On March 9, 1997, Wallace was killed by an unknown assailant in a drive-by shooting in Los Angeles. His double-disc set Life After Death, released 15 days later, hit #1 on the U.S. album charts and was certified Diamond in 2000 (one of the few hip hop albums to receive this certification).[3] Wallace was noted for his “loose, easy flow”,[4] dark semi-autobiographical lyrics and storytelling abilities. Since his death, a further two albums have been released. MTV ranked him at #3 on their list of The Greatest MCs (Rappers) of All Time.[5] He has certified sales of 17 million units in the United States.[6] He was ranked in the top rappers of all time list as the 4th top rapper of all time in Top5list.com behind only to Tupac, Eminem and Jay-Z.

* Black Sheep

Black Sheep is an alternative hip hop duo from Queens, New York, composed of Andres “Dres” Titus and William “Mista Lawnge” McLean. The duo is from New York but met as teenagers in North Carolina, where both of their families relocated.[1] The group was an affiliate of the Native Tongues, which included the Jungle Brothers, A Tribe Called Quest, and De La Soul. It debuted in 1991 with the hit song “Flavor of the Month” and later released its first album, A Wolf in Sheep’s Clothing, which gained them praise and recognition in the hip-hop community for the album’s unique rhythms and intelligent lyrics.
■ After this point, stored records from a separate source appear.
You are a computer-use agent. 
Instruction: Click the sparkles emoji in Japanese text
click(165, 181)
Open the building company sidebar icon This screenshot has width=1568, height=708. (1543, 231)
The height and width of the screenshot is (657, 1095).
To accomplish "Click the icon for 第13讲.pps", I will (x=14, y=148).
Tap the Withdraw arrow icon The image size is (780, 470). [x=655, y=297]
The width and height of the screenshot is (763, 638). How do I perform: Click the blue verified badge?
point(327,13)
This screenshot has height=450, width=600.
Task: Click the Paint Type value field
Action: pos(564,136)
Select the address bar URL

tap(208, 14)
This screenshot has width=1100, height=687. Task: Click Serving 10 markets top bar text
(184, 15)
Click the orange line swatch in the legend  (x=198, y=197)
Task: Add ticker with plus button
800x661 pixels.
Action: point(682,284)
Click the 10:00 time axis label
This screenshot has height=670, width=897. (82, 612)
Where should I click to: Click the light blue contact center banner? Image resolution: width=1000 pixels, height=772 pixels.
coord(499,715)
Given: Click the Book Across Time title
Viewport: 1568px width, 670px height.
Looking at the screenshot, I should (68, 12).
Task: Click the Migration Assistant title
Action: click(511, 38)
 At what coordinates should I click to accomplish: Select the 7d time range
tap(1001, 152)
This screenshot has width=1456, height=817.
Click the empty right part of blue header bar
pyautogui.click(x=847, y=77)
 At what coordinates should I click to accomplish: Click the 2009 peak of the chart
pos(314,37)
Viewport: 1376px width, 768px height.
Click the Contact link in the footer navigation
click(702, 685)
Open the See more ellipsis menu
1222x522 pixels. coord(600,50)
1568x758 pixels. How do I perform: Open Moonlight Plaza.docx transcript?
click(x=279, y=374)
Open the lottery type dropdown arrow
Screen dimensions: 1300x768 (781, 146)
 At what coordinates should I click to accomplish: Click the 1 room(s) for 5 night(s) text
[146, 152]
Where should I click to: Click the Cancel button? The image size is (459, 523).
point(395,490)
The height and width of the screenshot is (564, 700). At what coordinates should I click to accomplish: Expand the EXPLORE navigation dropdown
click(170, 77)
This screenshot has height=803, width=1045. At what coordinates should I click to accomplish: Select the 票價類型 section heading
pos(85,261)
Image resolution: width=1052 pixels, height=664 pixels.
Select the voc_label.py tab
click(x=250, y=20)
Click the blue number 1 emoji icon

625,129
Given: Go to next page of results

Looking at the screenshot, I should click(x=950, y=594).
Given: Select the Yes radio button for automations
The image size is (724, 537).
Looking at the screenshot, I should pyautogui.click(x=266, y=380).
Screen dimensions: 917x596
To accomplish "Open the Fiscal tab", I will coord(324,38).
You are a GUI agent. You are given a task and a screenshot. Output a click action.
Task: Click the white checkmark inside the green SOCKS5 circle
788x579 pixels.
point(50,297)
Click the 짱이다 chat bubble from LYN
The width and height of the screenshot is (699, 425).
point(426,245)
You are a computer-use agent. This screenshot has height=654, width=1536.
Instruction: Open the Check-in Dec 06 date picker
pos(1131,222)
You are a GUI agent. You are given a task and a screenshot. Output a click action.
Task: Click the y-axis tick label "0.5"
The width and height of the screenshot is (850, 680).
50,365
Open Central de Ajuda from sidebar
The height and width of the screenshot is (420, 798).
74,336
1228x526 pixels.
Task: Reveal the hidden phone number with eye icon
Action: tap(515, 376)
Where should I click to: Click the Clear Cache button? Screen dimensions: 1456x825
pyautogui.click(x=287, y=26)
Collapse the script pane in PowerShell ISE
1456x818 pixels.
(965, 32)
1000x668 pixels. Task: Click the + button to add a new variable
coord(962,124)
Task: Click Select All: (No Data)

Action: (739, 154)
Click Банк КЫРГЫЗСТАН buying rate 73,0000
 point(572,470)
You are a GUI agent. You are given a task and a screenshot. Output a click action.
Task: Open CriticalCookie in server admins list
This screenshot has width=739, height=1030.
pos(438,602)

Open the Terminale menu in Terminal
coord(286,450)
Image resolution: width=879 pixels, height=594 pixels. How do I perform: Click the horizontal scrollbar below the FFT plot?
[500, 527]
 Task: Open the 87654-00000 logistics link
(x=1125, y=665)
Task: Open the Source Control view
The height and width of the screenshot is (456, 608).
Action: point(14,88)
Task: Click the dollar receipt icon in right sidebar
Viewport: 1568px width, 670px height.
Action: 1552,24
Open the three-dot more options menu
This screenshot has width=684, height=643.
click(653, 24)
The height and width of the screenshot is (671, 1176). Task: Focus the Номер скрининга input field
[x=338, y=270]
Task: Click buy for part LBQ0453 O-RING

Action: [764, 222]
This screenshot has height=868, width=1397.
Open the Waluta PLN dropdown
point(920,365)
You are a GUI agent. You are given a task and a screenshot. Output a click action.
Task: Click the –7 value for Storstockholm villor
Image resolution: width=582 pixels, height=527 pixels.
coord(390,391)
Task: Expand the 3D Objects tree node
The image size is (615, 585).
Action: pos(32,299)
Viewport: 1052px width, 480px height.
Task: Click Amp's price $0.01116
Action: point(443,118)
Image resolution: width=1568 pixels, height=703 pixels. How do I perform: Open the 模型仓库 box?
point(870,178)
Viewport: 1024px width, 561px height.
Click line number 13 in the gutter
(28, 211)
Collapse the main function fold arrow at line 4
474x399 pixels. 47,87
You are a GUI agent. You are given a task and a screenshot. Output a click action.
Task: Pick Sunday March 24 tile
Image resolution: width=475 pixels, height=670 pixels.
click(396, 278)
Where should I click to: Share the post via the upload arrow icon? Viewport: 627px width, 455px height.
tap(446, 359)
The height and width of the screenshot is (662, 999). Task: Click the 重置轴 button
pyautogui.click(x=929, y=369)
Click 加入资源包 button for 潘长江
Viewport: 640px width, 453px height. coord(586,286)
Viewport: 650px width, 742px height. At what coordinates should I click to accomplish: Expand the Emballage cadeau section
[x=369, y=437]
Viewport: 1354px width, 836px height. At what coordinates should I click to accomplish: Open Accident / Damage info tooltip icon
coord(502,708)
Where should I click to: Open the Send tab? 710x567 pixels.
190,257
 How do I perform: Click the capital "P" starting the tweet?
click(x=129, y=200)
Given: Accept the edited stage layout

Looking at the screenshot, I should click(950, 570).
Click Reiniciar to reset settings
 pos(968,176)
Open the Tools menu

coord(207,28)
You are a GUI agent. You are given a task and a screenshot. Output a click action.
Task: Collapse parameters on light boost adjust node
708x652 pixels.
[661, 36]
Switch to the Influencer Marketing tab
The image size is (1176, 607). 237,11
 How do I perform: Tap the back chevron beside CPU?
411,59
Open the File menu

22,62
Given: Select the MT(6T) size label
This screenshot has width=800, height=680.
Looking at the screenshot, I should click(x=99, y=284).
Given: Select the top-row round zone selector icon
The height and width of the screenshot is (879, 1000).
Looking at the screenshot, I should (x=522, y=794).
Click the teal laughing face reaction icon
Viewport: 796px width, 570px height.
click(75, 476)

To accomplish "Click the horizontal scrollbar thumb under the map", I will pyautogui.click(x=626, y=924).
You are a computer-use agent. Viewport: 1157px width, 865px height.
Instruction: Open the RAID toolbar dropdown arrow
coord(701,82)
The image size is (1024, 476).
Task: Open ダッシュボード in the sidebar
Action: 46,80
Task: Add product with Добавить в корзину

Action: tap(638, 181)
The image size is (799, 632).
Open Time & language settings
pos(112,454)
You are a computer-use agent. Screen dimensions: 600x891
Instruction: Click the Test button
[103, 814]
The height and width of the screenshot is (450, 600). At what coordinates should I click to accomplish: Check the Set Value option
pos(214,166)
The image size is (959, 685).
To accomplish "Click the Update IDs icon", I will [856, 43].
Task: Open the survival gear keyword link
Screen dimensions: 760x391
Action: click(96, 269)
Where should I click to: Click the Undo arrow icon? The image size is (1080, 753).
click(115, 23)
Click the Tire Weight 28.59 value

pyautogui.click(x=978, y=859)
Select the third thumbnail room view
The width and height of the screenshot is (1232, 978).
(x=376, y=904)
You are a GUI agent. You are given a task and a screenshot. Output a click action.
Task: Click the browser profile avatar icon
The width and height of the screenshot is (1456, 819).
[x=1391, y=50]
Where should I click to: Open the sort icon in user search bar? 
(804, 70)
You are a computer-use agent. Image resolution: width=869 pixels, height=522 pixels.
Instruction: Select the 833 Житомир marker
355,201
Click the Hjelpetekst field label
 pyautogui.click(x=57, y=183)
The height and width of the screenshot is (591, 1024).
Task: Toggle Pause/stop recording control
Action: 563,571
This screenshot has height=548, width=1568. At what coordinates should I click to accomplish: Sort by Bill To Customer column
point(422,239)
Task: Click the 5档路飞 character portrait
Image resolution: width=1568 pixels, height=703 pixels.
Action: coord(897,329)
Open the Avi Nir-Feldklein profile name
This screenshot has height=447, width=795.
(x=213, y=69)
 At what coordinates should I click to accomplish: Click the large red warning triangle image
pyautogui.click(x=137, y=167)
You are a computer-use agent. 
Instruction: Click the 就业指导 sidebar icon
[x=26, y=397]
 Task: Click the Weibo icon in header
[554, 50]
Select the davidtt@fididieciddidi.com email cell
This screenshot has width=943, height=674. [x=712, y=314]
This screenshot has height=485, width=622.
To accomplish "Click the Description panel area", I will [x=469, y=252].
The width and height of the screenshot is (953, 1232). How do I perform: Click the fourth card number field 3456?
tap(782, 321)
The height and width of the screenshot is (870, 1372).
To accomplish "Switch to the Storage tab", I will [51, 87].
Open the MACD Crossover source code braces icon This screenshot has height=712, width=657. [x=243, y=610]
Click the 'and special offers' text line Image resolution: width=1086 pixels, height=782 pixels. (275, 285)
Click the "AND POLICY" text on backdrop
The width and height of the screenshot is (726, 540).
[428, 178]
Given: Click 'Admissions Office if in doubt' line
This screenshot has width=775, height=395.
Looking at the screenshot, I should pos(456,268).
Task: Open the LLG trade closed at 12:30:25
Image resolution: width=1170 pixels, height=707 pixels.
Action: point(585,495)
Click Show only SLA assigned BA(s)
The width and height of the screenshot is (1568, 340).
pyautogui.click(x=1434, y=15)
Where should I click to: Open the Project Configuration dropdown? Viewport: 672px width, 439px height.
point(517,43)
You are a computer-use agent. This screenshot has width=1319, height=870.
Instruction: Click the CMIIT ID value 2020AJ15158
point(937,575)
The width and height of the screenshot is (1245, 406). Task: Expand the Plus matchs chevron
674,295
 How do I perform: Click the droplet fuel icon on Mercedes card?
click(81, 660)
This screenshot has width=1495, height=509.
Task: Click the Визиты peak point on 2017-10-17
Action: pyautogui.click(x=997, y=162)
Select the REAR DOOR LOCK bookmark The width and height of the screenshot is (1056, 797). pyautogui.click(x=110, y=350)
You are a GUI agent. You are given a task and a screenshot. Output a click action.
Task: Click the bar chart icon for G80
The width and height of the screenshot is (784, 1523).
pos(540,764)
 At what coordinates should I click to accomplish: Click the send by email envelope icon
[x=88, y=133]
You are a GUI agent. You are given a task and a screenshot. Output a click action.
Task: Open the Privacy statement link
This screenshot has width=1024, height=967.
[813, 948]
Black Sheep was the first hip-hop act to appear on The Tonight Show with Jay Leno after the departure of Johnny Carson. Black Sheep was also one of the first groups to parody gangsta rap (still in its infancy when A Wolf In Sheep’s Clothing was released) in the hilariously over the top “U Mean I’m Not.” In the song, Dres describes in detail killing his sister, his parents, and his letter carrier. At the end, he is roused from his sleep and tells his friends bewilderedly, “I dreamed that I was…hard.”

* Black Star

Black Star arose from the underground movement of the late 1990s, which was in large part due to Rawkus Records, an independent record label stationed in New York City. They released one self titled album. Though the record achieved little commercial success, they (and other members of the Native Tongues Posse) helped shape underground alternative rap and helped bring it further into the mainstream eye. Both have gone on to greater commercial and critical success in separate solo careers.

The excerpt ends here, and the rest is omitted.